Rather, the Gospel teaches us to love God more than anything or anybody. It instructs us to prioritize God in our lives, over our family, job, property, money, or ambition in life. It teaches us the truth that to become real disciples of Jesus Christ, we need to make Him the top priority in our lives. Thus, Jesus commands us to love God with all our heart, mind, and whole being, and to seek first the Kingdom of Heaven with the promise that all shall be given unto us.

Prioritizing God means loving everybody, including our family members, out of love for God. The truth is that we cannot actually love others without the love of God. It is because God is the One who capacitates us to love others because only He is Love. Thus, our love for our parents, children, siblings, wife, husband, or friends is not genuine love if such love does not come from God. For this reason, we need to love God first; we need to prioritize our love for God over our love for others. Hence, God’s first three of His Ten Commandments are all about the love for God and Jesus Christ’s greatest commandment is to love God.

However, when Jesus said that the greatest commandment is to love God with all our heart, mind, and whole being, He immediately added that the second is like it: to love our neighbor the way we love ourselves. Jesus connected the love of God with the love of neighbor so much so that we do not love God if we do not love our neighbor and we cannot love our neighbor if we do not love God. It is necessary to love God and to love God necessarily means loving our neighbor.

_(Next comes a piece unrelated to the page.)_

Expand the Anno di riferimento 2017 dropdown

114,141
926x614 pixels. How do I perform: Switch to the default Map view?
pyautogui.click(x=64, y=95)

It is clear that if we love God, we cannot hate our neighbor because we not only must follow the commandment of God but also our love for God impels us to love our neighbor. Hence, when we hate somebody because of what that person did to us, our love for God somehow eclipses. For this reason, the Lord tells us that when we go to the altar to offer to God our prayers, and then we remember that we still have an enemy that we hate, we need to leave the altar first, go to such person and reconcile with him before going back to the altar. Hence, genuine love for God demands that we also love our neighbor and not hate him.

Jesus Christ demonstrated His love for God and neighbor by sacrificing His life on the cross for the forgiveness of our sins. On the cross, Jesus forgave His murderers by saying: “Father, forgive them for they do not know what they do.” Jesus did not hate them amidst His sufferings on the cross. God does not hate us despite the fact that we constantly offend Him due to our sins. Forgiveness then is the natural consequence of genuine love that comes from God. Let us love God with all our heart, mind, and being, and love our neighbor not only by helping those who are in need but also by forgiving those who have hurt us.